The conference was organised by the Ministry of Health in cooperation with the Association for Rare Diseases of Slovenia, the Association of Patients’ Organisations of Slovenia (ZOPS) and the Association of Patients with Blood Diseases of Slovenia. Rare Disease Day is symbolically marked on 29 February – the rarest day of the year, and on 28 February in non-leap years.
Participants were welcomed by the Minister of Health, Dr Valentina Prevolnik Rupel, who highlighted the importance of collective efforts to improve the care of patients:
“This is a field where expertise and compassion are equally important, and where we must persist in systemic solutions that ensure fairness, accessibility and long-term sustainability.”
As one of the most significant achievements of the past year, she highlighted the development of the first Slovenian medicine for the treatment of CTNNB1 syndrome, Urbagen, which was developed largely in a non-profit environment and is prepared for clinical use – meaning for the actual treatment of patients. The creation of the medicine is closely linked to the exceptional dedication and initiative of Dr Špela Mirošević, the mother of Urban, after whom the therapy is named. The Minister emphasised that this achievement also triggered important systemic changes: an amendment to the Scientific Research and Innovation Activity Act was adopted, enabling public funding for the development of non-commercial medicines for rare childhood diseases, provided that such medicines remain permanently accessible to patients in Slovenia at a non-profit price.
The programme included expert presentations and discussions addressing issues such as the financing of medicines, the treatment of specific rare diseases and the rights of patients and their families. Particular emphasis was placed on the role of patient organisations in shaping health policies and strengthening cooperation between the research and healthcare sectors.

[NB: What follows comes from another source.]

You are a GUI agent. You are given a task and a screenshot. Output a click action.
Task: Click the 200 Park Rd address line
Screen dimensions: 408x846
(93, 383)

At the conference, Dr Tanja Zdolšek Draksler from ZOPS also presented the European project GeneH (Excellence Hub for Advancing Innovation in Gene Therapy), which brings together research institutions, industry, civil society and public authorities – the actors of the so-called quadruple helix – with the aim of overcoming barriers in the development of gene therapies and accelerating their transfer from research to clinical application. She also presented the results of a survey on the views of Slovenians regarding the development and use of gene therapies, conducted by the GeneH partners in 2025. Nearly 300 residents of Slovenia participated in the survey. The results show that the public has very high expectations regarding the potential of gene therapies to improve quality of life, while also expressing concerns about safety, accessibility and fairness in access to such treatments. Respondents indicated the highest level of trust in doctors, researchers and clinical geneticists, while showing greater scepticism towards information coming from media or commercial sources. Many respondents also emphasised the need for clear, reliable and understandable information about new therapies, as well as a stronger role for patients and their organisations in shaping health policies.

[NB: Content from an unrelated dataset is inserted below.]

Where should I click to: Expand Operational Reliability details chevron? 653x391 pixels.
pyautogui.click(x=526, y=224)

For RRA LUR, participation in the conference provided valuable insights into the development of gene therapy, the challenges of translating innovations into practice and the existing gaps within the ecosystem, while also offering an opportunity to meet other partners of the GeneH project. Attending such events contributes to the strengthening of the innovation ecosystem and to connecting knowledge, investment and societal needs across the wider European space.